We met, and I think from the very moment I outlined my problem to Waller he realized that he had found the solution to his own. Not an entire sphere, but an arc - that was what he needed to delimit the field of vision and yet convey a sense of the all-embracing environment of his films. Furthermore, he realized, normal human vision is actually arc-shaped. The way our eyes are fixed in our head gives us a curved view of the world around us, a sweeping arc of about 160° wide and 60° high. If a picture covering .that same area were projected on a curved screen, he argued, anyone watching it would feel as if he were right in the center of it.

Waller undertook the petroleum assignment in a fever of excitement, already looking forward to uses for this new form of motion pictures far beyond the scope of the World's Fair installation. Fired by his enthusiasm, Voorhees, Walker, Foley and Smith, our firm, put up some working capital and together we formed the Vitarama Corporation, an organization that still holds certain of the basic patents on the Cinerama machinery. Our ideas on peripheral vision coincided, and I felt that if anyone could put them into practical form, that man was Fred Waller.

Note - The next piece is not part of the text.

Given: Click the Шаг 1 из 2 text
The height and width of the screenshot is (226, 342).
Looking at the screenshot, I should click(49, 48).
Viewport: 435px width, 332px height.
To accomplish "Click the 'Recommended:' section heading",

Eleven months later, Fred was ready with a working model which he demonstrated to some of the oil men in charge of the petroleum exhibit. They thought Vitarama was great—but perhaps just a little too radical for their purposes. As it turned out, they finally used a fairly conventional little puppet film for their show (although I do like to think that at least the auditorium in which it was projected, a huge triangular shed open to the sun on all sides, was somewhat unconventional.) Waller himself was called in to do the dramatic exhibit in the Eastman Kodak building, a vast mosaic of rapidly changing color photographs, and he was also a consultant on the motion picture installation within the towering dome of the Fair's perisphere.

In the meantime, work went ahead on Vitarama. At this point it consisted of not only the now-familiar curving screen, but also a quarter-dome that capped it and seemed to swing the image far out over the audience's head.

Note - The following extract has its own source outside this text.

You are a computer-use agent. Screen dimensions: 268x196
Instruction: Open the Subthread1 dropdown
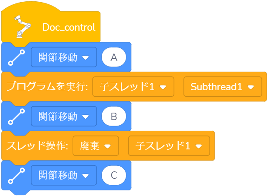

In the course of his experiments, Fred had actually gone so far as to chain together eleven cameras—and, to show his pictures, eleven projectors - in an effort to produce the effect of natural vision. Obviously, with all this complexity there were many technical obstacles to be overcome. And a good deal of extra financing needed to overcome them. We were able to interest Laurance Rockefeller in the project, and soon the whole Vitarama works moved into the old Rockefeller carriage stable on West 55th Street in New York City and Perry Coke Smith, one of my partners in the architectural firm, also became absorbed in the challenge of Cinerama. We stayed on with Waller through the development of the Waller Gunnery Trainer which proved so valuable during the last war, and contributed to its engineering and construction.

Indeed, as time went by we all became so fascinated with the potentialities of Waller's new cameras that I realized one day a decision had to be made: Were we going to be architects or movie producers? I settled for architecture, although retaining a "sentimental" - and, with the current success of Cinerama - not unprofitable interest in Vitarama Corp.

I know Cinerama is still imperfect. The difficulty of matching three separate images from three separate light sources still has to be worked out. But, as against any of the other wide-screen processes that have followed in the wake of Cinerama, I feel that Waller is theoretically on the right track to completing the illusion of depth perception in motion pictures without glasses. Cinerama most nearly fulfills the necessary requirements to fool the eye.

And I have every confidence in Waller's ingenuity and inventiveness to bring his process to perfection. It is a confidence that was born sixteen years ago when we first sat down together to discuss the possibilities of creating something that had never been done before for a project that was never completed.